I have a question with regards to the use of an open interval in the following theorem:
Theorem:
Let $f, g, h$ be defined on an open interval $I$ and let $a \in I$. If
- $g(x) \le f(x) \le h(x)$ for $x \in I$,
- $g(a) = f(a) = h(a)$
- $g, h$ are continuous at $a$
… then $f$ is also continuous at $a$.
Proof:
- We want to show that for each sequence $(x_n)$ in the domain of $f$ such that $x_n \rightarrow a$, we have $f(x_n) \rightarrow f(a)$.
- Since $x_n \rightarrow a$ and $I$ is an open interval, there is an integer $N$ such that $x_n \in I$, for $n > N$.
Hence by condition 1., $g(x_n) \le f(x_n) \le h(x_n)$ for $n > N$.…
[ Rest of the proof omitted. ]
I understand the rest of the proof, which is basically an application of the Squeeze Theorem of convergent sequences.
- I was wondering why we use an open interval $I$?
- Also, I understand that we pick a sequence $(x_n)$ from the domain of $f$ which tends to $a$. To use this sequence, we also need to make sure the sequence is included in $I$. In the proof they say:
- Since $x_n \rightarrow a$ and $I$ is an open interval, there is an integer $N$ such that $x_n \in I$, for $n > N$.
I get that we show eventually $(x_n)$ will be in $I$, but how is this justified by $I$ being an open interval?
- Lastly, can we always make sure to find a sequence $(x_n)$ in the domain of $f$ which has limit $a$ and fits into an open interval?
Best Answer
The theorem works because $g \le f \le h$ is true for all points in some neighborhood of $a$ (a set of points that includes everything close to $a$ for some level of closeness).
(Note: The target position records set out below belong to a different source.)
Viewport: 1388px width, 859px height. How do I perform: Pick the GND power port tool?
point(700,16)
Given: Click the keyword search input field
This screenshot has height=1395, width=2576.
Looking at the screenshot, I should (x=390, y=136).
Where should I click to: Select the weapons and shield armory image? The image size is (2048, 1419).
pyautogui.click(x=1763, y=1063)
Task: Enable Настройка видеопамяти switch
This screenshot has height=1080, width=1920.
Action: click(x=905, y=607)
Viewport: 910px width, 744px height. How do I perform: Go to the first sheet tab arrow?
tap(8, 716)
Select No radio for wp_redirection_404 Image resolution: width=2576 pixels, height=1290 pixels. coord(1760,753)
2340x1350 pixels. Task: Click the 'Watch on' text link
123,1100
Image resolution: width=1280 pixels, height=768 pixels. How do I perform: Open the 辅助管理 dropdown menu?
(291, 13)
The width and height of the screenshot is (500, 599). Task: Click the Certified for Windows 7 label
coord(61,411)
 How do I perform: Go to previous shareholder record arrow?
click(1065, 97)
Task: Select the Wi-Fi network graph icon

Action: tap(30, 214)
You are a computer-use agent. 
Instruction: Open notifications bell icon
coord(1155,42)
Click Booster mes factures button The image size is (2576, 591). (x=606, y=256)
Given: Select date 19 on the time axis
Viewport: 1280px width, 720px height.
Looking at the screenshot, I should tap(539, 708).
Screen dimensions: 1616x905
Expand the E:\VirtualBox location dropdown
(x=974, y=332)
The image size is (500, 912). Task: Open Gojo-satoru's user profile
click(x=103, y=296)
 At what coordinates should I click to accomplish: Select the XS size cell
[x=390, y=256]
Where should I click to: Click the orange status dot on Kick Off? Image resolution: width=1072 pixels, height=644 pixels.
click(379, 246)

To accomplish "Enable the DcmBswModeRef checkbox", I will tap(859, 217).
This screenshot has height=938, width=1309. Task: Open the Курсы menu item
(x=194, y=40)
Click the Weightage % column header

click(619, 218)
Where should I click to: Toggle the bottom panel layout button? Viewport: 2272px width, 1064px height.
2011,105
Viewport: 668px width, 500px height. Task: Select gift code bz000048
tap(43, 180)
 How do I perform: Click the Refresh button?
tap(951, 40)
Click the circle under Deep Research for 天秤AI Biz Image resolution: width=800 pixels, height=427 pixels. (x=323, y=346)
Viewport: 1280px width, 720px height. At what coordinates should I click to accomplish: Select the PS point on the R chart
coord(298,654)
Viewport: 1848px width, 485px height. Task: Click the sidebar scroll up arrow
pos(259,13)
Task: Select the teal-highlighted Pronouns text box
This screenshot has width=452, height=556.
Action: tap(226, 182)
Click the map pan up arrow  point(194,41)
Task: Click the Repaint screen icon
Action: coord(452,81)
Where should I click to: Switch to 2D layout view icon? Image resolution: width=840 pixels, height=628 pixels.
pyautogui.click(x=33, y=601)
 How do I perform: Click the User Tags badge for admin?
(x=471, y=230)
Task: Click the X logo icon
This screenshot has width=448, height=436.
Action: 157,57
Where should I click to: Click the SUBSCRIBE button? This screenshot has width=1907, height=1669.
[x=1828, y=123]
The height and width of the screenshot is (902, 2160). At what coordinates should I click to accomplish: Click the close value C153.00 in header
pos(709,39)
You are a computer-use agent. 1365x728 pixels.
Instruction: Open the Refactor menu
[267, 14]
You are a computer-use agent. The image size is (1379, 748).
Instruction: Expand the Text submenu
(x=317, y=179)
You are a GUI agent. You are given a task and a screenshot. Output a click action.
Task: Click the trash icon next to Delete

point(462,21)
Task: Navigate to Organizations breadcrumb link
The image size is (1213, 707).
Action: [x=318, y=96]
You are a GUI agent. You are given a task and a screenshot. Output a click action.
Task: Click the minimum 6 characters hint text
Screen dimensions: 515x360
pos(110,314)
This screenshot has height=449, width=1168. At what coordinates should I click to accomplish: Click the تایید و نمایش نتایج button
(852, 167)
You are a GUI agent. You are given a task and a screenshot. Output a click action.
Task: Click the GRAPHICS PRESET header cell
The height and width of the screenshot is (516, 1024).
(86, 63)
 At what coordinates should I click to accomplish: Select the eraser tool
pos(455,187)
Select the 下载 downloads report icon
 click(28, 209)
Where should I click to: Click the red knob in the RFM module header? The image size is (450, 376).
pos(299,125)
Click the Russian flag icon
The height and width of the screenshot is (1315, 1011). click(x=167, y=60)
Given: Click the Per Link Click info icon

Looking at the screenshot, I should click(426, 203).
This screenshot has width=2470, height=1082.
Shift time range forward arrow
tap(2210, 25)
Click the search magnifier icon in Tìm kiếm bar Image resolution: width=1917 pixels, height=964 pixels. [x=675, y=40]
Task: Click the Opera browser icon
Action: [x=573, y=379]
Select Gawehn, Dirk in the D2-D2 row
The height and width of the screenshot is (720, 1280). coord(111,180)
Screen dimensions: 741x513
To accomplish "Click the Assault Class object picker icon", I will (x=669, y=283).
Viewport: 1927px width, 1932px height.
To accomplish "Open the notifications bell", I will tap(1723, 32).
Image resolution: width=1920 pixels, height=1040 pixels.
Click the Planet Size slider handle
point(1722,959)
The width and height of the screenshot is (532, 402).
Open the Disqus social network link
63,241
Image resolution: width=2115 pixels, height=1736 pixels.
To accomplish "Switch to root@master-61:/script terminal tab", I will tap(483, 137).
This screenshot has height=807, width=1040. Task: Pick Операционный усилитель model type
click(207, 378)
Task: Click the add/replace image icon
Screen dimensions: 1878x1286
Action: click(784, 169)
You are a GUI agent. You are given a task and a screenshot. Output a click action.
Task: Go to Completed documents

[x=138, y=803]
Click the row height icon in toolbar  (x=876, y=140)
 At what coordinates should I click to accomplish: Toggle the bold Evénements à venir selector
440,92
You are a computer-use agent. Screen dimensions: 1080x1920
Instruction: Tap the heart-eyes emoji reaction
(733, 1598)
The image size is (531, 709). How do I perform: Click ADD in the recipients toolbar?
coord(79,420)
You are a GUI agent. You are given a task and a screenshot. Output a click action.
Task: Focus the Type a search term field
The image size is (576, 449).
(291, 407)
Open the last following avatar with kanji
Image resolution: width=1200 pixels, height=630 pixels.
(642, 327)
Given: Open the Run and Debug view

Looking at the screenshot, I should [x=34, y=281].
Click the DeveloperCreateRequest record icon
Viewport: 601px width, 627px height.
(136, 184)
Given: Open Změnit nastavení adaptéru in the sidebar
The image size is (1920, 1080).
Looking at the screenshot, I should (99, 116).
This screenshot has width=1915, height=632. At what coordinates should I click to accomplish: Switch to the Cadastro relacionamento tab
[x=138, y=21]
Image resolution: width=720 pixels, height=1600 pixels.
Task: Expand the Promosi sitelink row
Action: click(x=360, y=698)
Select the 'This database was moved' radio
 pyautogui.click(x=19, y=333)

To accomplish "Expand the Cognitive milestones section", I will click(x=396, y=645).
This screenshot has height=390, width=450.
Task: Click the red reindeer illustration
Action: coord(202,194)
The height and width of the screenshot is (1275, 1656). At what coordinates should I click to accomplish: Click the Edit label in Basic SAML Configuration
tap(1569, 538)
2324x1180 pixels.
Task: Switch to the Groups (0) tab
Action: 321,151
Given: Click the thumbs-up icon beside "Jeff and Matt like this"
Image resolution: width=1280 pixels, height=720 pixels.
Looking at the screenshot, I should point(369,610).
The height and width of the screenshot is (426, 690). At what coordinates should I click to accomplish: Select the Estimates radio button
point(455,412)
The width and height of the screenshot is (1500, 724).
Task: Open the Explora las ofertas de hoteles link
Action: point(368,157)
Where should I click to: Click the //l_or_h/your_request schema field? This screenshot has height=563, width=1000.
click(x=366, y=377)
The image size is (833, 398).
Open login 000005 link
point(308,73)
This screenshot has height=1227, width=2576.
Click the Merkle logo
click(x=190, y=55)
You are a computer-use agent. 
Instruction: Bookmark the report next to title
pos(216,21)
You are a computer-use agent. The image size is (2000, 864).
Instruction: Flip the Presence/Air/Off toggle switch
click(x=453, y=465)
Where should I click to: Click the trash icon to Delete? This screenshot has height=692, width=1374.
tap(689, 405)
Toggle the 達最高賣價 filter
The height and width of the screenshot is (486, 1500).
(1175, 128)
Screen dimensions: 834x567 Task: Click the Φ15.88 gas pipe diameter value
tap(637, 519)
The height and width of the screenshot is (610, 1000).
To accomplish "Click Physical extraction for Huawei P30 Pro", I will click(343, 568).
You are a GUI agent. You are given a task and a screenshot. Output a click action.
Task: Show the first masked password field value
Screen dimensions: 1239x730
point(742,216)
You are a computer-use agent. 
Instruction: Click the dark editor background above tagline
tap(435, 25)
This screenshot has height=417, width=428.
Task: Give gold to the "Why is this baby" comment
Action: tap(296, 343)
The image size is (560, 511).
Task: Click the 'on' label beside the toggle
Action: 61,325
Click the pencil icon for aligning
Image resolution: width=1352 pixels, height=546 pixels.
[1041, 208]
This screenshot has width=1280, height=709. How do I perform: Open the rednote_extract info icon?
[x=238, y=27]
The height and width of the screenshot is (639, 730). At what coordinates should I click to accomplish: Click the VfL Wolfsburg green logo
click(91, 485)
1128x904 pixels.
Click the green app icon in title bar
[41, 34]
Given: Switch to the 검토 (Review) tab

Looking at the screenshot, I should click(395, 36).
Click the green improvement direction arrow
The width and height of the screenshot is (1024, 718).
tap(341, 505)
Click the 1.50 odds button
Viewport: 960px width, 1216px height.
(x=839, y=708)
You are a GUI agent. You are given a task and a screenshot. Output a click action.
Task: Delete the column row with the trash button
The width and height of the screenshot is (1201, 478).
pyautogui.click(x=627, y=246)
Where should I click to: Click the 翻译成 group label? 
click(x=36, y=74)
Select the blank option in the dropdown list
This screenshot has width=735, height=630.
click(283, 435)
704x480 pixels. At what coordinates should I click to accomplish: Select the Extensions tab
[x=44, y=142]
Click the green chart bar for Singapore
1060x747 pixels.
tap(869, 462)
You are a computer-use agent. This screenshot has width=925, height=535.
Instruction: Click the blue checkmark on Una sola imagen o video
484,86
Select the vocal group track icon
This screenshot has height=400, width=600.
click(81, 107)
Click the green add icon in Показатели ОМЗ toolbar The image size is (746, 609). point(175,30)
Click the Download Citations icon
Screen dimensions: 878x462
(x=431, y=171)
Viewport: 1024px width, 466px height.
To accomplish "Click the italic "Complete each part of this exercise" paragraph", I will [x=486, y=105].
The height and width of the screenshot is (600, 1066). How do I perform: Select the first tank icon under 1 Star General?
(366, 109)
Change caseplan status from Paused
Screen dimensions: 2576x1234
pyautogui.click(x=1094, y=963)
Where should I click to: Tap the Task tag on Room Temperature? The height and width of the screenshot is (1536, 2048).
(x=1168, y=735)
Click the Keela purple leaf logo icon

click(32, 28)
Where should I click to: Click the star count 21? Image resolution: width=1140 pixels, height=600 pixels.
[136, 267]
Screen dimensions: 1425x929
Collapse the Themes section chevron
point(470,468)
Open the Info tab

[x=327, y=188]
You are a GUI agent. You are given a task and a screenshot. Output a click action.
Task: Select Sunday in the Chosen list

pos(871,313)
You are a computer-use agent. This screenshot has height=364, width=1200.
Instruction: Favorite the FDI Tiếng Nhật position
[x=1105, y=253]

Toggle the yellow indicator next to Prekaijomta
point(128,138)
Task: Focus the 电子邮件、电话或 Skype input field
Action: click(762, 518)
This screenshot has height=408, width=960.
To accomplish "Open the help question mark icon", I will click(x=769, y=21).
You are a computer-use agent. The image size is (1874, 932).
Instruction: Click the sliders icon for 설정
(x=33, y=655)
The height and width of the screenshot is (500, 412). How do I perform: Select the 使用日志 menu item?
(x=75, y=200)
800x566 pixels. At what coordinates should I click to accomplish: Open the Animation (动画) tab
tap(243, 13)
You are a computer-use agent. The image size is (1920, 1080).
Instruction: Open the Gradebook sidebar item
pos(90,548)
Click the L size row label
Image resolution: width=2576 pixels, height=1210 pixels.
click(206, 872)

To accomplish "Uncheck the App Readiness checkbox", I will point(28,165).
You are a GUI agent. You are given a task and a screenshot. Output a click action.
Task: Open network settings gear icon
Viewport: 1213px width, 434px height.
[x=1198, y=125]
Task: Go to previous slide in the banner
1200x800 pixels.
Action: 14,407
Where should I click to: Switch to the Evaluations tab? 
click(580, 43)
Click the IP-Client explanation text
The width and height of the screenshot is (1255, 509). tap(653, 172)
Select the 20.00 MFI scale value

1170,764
On the real line, any neighborhood of a point contains on open interval around that point. Thus the theorem works because $g \le f \le h$ on some open interval containing $a$.
This is not true for closed intervals containing $a$, since then $a$ could be an end point of the interval, and we are not guaranteed that $g\le f\le h$ on the other side. For example $$g(x) = 0\\h(x) = |x|\\f(x) = \begin{cases}1& x< 0\\0 & x \ge 0\end{cases}$$ $g \le f \le h$ on the closed interval $[0,1]$ and $g(0) = f(0) = h(0)$, but $g$ and $h$ are continuous at $0$ while $f$ is not.
That said, if the domain of $f$ lies entirely on one side of $a$, Then it is sufficient that the interval (which must contain $a$) be half-open, or even closed provided it isn't $[a,a]$ for the result to follow. This is because continuity is defined in terms of the domain.